Hi Paul, Hi Chris,
Mr Butler, you are just the kind of guy I have been trying to meet on the JTR casebook (without much luck!)! I love it when someone has the ability to 'think outside the envelope' and from what you have posted on here it's obvious to me that you can!! Mind you, I must also say at this point that it is just as good to have someone like Chris on board to keep both of our feet on the ground but CONSTRUCTIVELY. If only the lot on the casebook could be like this we might actually get somewhere! Considering how a lot of the servants at Battlecrease House seemed to act in James and Florries employ, I think your theory about nurse Over and Alice Yapp could easily be a valid solution to the watch mystery.

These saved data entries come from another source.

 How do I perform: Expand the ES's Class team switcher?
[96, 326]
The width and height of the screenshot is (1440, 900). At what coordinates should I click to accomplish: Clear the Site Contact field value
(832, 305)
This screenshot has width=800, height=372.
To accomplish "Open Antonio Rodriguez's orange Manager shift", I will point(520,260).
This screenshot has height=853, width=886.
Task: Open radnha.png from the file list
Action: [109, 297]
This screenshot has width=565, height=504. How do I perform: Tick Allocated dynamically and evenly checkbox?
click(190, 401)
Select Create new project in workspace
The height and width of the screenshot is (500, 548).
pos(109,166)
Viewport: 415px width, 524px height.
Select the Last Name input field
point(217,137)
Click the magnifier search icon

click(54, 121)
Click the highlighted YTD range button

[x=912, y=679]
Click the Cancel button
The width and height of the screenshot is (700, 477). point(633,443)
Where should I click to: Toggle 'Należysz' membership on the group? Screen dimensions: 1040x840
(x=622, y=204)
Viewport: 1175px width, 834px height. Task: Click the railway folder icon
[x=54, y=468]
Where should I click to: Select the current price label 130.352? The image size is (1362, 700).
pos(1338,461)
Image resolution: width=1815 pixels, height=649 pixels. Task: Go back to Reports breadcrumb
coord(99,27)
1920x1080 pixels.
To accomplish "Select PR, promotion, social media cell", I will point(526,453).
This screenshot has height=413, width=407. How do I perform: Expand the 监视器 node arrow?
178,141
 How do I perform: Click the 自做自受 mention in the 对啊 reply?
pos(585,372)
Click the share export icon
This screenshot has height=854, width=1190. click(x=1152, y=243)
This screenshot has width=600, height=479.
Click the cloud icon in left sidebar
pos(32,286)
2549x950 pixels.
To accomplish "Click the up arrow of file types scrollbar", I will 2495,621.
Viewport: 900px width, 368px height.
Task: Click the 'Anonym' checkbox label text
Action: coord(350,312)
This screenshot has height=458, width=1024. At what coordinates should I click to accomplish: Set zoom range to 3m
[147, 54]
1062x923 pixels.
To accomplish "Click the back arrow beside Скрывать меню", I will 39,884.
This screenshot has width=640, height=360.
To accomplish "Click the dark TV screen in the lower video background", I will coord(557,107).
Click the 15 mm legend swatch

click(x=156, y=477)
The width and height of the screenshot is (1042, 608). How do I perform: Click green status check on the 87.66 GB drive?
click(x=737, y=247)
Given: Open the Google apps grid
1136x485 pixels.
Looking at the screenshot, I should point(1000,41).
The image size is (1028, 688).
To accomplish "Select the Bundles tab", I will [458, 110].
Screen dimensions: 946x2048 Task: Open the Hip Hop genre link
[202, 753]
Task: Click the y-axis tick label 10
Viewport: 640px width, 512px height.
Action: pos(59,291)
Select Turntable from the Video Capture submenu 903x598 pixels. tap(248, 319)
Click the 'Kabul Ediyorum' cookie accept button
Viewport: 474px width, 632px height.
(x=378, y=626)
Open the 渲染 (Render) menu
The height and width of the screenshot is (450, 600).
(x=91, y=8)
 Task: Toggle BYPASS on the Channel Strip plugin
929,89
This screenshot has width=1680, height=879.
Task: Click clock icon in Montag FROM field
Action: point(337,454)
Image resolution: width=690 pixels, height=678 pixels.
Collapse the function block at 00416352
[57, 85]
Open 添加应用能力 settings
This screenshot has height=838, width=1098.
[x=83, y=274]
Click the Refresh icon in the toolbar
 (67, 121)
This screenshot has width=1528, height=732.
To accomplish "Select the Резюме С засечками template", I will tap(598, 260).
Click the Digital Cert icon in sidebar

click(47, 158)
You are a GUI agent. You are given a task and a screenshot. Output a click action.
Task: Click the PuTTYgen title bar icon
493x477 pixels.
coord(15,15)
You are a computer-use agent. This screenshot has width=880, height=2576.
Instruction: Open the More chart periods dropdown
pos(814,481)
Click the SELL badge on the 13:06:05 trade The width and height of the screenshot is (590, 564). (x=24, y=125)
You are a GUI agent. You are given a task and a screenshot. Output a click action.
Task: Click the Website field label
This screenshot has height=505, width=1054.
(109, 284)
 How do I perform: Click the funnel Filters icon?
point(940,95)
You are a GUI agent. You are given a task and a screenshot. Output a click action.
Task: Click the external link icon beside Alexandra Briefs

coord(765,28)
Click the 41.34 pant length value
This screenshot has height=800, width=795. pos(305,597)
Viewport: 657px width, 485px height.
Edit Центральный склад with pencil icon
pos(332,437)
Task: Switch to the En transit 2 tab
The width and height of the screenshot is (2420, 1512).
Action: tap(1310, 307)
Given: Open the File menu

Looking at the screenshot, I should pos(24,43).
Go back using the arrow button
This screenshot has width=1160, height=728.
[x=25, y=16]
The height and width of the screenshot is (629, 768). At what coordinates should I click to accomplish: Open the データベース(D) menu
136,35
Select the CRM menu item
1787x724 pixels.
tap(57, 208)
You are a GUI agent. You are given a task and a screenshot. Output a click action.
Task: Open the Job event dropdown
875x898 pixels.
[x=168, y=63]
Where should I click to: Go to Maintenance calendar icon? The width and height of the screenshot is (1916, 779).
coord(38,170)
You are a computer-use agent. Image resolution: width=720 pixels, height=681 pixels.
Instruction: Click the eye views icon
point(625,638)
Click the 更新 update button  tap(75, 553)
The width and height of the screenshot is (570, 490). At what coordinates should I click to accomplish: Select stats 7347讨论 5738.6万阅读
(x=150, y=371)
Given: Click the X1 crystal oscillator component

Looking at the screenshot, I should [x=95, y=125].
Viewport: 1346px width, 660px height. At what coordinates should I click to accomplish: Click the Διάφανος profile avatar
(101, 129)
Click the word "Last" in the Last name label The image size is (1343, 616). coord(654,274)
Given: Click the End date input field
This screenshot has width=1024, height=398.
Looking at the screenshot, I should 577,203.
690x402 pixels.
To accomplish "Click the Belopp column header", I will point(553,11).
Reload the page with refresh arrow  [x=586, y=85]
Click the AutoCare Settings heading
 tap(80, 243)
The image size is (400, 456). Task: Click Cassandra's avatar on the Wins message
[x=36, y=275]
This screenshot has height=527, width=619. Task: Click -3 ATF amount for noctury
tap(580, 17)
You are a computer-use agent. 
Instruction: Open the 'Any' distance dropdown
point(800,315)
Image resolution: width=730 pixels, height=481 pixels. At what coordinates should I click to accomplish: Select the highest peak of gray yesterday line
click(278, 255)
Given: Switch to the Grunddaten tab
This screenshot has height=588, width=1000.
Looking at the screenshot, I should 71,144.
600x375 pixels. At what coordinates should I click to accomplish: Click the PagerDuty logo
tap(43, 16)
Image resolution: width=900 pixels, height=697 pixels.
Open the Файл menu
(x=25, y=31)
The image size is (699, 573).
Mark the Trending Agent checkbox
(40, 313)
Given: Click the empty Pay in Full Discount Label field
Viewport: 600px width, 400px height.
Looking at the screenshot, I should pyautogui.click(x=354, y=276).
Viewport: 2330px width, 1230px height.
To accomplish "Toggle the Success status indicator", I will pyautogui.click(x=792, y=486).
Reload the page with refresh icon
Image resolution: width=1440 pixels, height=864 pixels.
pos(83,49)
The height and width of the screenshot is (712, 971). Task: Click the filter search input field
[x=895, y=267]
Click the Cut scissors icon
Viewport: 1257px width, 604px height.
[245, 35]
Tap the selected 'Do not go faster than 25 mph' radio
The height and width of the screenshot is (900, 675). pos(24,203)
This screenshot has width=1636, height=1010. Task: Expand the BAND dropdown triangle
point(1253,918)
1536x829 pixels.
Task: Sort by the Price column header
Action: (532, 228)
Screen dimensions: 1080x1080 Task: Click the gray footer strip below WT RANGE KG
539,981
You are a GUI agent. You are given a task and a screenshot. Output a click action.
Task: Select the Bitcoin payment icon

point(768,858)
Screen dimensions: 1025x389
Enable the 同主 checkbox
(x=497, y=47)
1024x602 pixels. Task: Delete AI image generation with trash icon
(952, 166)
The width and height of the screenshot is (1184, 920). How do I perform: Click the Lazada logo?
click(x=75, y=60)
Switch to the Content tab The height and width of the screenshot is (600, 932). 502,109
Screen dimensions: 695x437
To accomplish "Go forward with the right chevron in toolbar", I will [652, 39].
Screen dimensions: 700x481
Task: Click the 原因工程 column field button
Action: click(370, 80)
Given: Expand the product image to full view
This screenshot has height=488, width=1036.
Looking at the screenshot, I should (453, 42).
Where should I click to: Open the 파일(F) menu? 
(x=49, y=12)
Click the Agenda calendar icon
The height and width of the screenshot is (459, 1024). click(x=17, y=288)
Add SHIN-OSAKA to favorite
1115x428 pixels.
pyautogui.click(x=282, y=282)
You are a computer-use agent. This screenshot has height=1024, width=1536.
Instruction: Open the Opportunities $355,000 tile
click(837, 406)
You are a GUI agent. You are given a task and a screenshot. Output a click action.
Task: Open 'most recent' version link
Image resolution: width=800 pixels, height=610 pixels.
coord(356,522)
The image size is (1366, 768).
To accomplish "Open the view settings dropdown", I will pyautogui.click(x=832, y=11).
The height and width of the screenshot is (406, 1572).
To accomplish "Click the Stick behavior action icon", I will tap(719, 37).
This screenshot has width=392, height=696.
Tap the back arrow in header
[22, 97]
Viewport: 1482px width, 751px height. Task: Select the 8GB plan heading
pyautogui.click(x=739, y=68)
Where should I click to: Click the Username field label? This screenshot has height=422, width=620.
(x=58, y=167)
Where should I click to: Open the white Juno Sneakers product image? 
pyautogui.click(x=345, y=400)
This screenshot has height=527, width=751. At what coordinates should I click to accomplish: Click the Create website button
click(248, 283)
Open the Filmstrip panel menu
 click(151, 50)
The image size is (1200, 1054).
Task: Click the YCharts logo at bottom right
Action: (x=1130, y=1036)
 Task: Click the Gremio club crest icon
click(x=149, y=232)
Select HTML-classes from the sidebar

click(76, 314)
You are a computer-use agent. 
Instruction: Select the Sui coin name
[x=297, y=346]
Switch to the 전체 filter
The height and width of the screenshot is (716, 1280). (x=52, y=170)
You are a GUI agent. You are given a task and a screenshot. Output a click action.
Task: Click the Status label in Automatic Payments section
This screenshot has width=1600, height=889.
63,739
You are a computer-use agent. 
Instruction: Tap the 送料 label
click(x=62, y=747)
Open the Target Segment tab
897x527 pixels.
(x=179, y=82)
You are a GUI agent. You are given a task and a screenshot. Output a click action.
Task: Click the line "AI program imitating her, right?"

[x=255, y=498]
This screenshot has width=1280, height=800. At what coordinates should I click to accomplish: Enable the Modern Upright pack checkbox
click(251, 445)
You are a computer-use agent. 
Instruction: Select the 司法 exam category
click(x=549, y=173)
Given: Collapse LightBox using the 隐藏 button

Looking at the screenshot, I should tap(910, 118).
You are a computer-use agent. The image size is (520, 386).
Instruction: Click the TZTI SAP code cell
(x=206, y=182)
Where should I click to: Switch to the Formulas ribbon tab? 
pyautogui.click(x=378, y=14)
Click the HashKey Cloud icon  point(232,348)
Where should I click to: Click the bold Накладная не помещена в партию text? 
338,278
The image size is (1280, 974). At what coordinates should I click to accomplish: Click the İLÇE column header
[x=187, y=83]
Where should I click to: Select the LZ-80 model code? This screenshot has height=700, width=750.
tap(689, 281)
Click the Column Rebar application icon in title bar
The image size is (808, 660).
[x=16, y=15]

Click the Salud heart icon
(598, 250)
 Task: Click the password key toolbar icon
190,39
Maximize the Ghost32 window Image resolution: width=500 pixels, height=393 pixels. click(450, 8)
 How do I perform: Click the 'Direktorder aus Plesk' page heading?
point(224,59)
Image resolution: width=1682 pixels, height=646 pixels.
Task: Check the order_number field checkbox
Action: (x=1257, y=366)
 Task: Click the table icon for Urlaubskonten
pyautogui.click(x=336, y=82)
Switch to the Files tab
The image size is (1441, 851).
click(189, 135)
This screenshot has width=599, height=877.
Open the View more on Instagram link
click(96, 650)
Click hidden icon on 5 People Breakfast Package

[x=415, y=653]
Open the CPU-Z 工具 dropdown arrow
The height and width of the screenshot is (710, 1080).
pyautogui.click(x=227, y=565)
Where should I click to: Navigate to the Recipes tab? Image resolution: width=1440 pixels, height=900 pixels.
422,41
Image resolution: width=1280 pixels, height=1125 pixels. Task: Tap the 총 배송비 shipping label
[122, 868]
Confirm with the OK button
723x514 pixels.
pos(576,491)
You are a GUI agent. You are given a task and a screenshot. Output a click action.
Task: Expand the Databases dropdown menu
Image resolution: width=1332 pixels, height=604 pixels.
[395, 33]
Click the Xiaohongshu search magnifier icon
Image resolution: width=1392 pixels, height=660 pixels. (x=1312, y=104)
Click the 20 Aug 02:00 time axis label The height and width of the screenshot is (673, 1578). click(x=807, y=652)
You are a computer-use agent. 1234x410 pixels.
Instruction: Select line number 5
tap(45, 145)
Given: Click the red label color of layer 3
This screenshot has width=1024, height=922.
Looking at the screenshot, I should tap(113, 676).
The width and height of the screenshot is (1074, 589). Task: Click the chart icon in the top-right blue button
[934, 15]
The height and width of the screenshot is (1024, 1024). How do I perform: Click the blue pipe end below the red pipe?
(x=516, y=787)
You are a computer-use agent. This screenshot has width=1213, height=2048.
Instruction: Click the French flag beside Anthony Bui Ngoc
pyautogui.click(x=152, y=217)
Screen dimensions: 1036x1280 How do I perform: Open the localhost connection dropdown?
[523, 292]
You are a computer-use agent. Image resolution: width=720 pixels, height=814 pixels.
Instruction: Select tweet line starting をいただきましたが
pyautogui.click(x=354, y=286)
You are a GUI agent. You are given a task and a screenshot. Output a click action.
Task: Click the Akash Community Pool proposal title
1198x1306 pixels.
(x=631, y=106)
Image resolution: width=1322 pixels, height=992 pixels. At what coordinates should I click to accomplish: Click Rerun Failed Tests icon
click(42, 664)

I believe Trevor Christies book mentions somewhere that James was frequently unhappy with the servants in his employ (in particular the gardener can't recall his name grrr!!!). I also feel that a lot of the female servants did not approve of Florrie and James's union and may well have felt a certain resentment over her arrival. I get a feeling that, though only his housekeeper, Alice Yapp may have been rather fond herself on Mr Maybrick (who knows with James's appetite he may even have had a sexual liason with her) and so may well have wished to keep the 'masters watch' for herself after his death. It's even possible that Michael Maybrick could have presented her with the watch in recognition of all the good service she had provided James over the years and throughout his final illness. If this was the case it might explain why it was listed on the itinery of possesions you mention but never sold at the auction. Michael was not a scruplious man on the evidence of how he dealt with James's estate anyway as a lot of the furniture etc that was supposed to have been the childrens was sold off by him against James's wishes.
Do you know any more about when nurse over and /or John over died? What happened to their possesions after their death? Were there children from the union? If a link to the Overs could be proved it would add considerable weight to the credibility of the watch at least.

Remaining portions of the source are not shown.